Mais de cela j'imagine que les
gouvernements et encore plus la commission de Bruxelles n'en ont cure. Surtout
quand c'est Obama qui dicte les conduites. Tout cela ne peut qu'encourager à
forcer le trait pour justifier ces sacrifices. Le méchant doit être encore plus
méchant et heureusement que les gentils, la communauté internationale
autoproclamée, en fait la communauté fidèle aux Etats-Unis, sont là pour
l'empêcher de nuire. Sauf que cette fois c'est loupé.
Ça n'aura pas été faute
d'essayer. Les arguments se parant du droit international, je vais y revenir,
n'auront eu aucun effet. Pas plus que des sanctions dont le caractère
dérisoire, la prééminence des intérêts sur le "bien" défendu ne
pouvant guère être laissée de côté, constituerait presque un encouragement à
aller plus loin, en tout cas à ne pas céder sur l'essentiel de la part du
prétendu camp du mal. C'est pathétique!
A ces gens-là il ne reste que la
parole, plutôt la parlote, que même les moulinets de bras ne rendent pas
crédible. Et en plus leurs arguments sont d'une telle faiblesse qu'on se
demande pourquoi ils tiennent autant à se ridiculiser.

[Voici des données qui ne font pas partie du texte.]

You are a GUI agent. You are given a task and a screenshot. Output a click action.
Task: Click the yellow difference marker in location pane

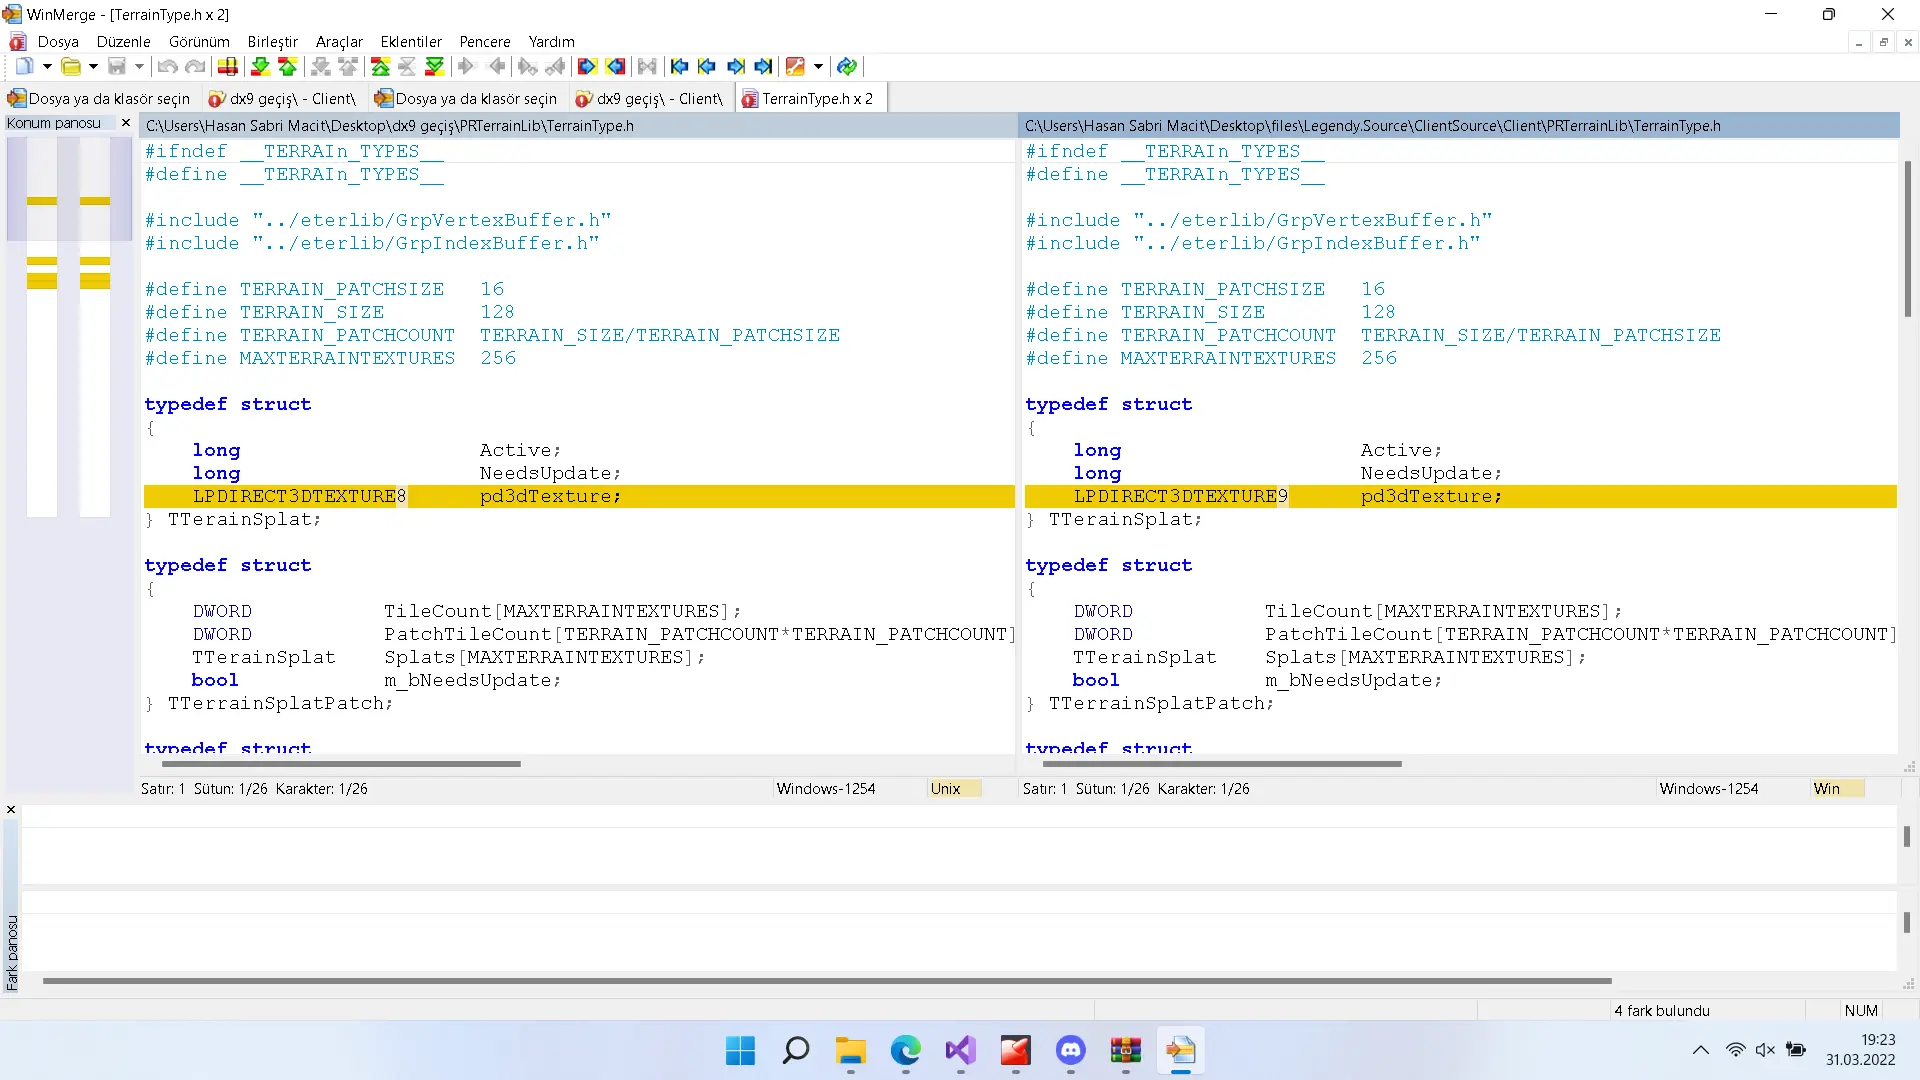pyautogui.click(x=42, y=201)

On leur dit droit des peuples à
disposer d'eux-mêmes, ils répondent intangibilité des frontières. Alors on leur
réplique Kosovo. Et là ils ne savent que dire "mais c'est pas pareil!".
Effectivement c'est pas pareil, c'est pire. Regardez une carte du Kosovo dans
l'Europe, sa taille, ses accès maritimes qu'il n'a pas, sa population, ses
infrastructures, ses richesses naturelles, le niveau de développement des
services, corrélez-à ça à l'envie qu'on pourrait avoir d'investir dans ce pays,
et tout de suite on voit que cet Etat n'est pas viable. Pourtant ils l'ont
reconnu au nom du droit des peuples à disposer d'eux-mêmes. Les Russes, Poutine
déjà, étaient contre. Et de déclarer avec la rudesse du ton qui peut être la
sienne, mais au moins on comprend ce qu'il dit, que "ça vous reviendra
dans la gueule". Et c'est aujourd'hui que ça se passe. Boum!
On pourrait continuer ainsi. Mais
là je préfère vous mettre en référence un
papier de Jacques Sapir dans le Figaro qui expliquera ça mieux que moi. Néanmoins
pour tous ceux à qui ça donnerait des boutons d'aller jeter un œil sur le site
de ce journal, je résume:
1. La Crimée était russe depuis
près de 3 siècles quand elle a été "offerte" par Khrouchtchev à
l'Ukraine (soviétique) sans demander l'avis aux populations.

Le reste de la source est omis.